MR. DARWIN'S MEMORANDUM.1

                   "Northern Bank of the Plata, Nov. 20-30, 1833.

"No. 1593.—Bearded Wheat materially injured by a blight, called the 'Polvillo.' When a field is attacked, it seems, even at a distance, burnt up, and of a red appearance. On walking amongst the Corn, the shoes and trowsers become covered with a fine rust-coloured powder: hence the name. The powder is lodged in minute oblong patches, beneath the epidermis, which may at first be seen partially raised, and forming a scale. It attacks all parts indiscriminately. If the leaves are a little infected, the grains of Corn are light and dry; but if the ear and stalk are attacked, the crop is entirely spoilt. The blight is not observed before the grain is pretty full; and its attacks are very rapid—three or four days being sufficient to spoil a whole field. It is endemic in the whole district, though not equally destructive throughout. From this cause, last year, when the weather was wet, no grain was gathered. Hence an immense importation of flour took place from North America. This year, the weather being fine and dry, the blight will destroy or injure the greater part of all the crops. Fields thrown up in Buts, clear of weeds, on high ground, are equally attacked with those of less favoured aspect. It is here attributed to the sun's action after heavy dews. Crops grown from grain of the country, from the Cape of Good Hope, and from Rio Negro in Patagonia, were all more or less affected. It is remarkable that the Wheat at Rio Negro itself (which is grown on low diluvial lands) produced, even last year, its immense crop uninjured. This blight is a prodigious evil to the country, and most mortifying to the agriculturist, who does not know that all his labour will be lost, till within a week or fortnight of the time when he was expecting to reap the fruits of it."

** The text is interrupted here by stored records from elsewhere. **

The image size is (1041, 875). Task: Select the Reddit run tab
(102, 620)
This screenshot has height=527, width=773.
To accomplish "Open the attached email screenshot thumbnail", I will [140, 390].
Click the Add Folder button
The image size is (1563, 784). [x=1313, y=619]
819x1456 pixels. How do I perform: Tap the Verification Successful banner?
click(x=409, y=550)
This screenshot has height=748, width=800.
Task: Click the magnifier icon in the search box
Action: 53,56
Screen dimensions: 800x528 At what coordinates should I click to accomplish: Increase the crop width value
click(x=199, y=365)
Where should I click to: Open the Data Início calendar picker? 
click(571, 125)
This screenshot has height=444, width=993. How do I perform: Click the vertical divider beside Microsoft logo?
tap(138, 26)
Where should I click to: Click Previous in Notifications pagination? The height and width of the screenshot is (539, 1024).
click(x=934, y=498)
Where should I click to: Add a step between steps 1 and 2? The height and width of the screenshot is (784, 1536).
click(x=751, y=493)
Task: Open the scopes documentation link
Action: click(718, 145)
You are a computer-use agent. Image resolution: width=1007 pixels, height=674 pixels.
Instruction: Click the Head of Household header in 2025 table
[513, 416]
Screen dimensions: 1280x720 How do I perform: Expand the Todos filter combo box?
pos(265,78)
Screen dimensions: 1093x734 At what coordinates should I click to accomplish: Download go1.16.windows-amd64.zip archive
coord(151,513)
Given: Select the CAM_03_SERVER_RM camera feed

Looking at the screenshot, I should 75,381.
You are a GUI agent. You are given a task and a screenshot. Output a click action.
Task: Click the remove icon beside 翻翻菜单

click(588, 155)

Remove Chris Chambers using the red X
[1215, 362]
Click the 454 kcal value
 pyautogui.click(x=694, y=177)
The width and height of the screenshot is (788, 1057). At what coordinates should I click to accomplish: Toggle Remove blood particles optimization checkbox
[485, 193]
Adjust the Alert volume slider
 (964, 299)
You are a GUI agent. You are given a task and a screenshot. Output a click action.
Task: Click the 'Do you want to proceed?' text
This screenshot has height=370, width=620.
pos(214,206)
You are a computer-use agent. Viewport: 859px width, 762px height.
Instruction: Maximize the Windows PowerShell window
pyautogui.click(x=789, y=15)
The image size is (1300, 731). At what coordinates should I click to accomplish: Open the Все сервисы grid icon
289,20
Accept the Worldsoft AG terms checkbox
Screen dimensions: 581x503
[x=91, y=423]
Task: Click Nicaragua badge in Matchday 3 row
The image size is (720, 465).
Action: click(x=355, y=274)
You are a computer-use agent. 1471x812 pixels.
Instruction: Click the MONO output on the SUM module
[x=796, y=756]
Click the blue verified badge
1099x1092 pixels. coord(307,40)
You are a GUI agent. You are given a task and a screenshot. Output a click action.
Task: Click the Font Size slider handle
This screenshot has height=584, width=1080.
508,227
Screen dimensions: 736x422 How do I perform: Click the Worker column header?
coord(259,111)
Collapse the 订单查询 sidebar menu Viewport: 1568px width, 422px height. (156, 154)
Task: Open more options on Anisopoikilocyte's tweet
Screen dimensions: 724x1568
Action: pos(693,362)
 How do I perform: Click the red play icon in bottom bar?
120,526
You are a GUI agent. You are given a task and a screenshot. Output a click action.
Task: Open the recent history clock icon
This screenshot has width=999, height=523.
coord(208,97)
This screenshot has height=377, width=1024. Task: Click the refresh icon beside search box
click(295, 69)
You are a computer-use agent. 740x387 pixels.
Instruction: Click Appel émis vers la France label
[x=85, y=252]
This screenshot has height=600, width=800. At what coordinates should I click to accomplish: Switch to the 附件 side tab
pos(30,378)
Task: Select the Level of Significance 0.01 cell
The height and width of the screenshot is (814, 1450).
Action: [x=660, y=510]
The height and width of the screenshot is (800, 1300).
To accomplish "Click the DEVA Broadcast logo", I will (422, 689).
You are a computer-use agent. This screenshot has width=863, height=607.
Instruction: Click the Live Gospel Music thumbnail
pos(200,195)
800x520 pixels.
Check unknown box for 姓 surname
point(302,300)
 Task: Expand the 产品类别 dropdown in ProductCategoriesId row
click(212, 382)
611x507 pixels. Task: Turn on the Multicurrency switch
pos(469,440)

This account of Mr. Darwin's would alone have inclined me to suppose that he was describing an example of a very virulent attack of rust or red-gum, a form of fungus which I have noticed in the Journal of the Royal Agricultural Society, vol. ii. p. 9, and again at p. 220, where I have endeavoured to prove its specific identity with mildew. The two forms of rust with which we are acquainted in England have been termed Uredo rubigo and Uredo linearis; and it should seem that the form which ravages the banks of the Plata is the latter, for I sent one of the two specimens with which Mr. Darwin supplied me to the Rev. M. Berkely,2 who is far better authority on such a point than myself, or than any one else in this country. His remarks are as follows:—"Your rust appears to me the same with what I have received from Ohio, and agrees with our European species, which is referred to U. linearis, distinguished from U. rubigo vera by its longer spores, and by the more inflated cuticle of the sori. I believe U. rubigo vera to be the young of the common mildew. I have never myself gathered U. linearis. The La Plata specimen exhibits plainly the myceloid base. I have also U. rubigo vera from Ohio with the European characters." — J. S. Henslow, Hitcham, Sept. 9.

1 Darwin's note is No. 1593 in his Beagle specimen notes. See Zoology notes, p. 394 and Porter 1987, p. 174.

2 Miles Joseph Berkeley (1803-1889), clergyman, botanist and expert on British fungi.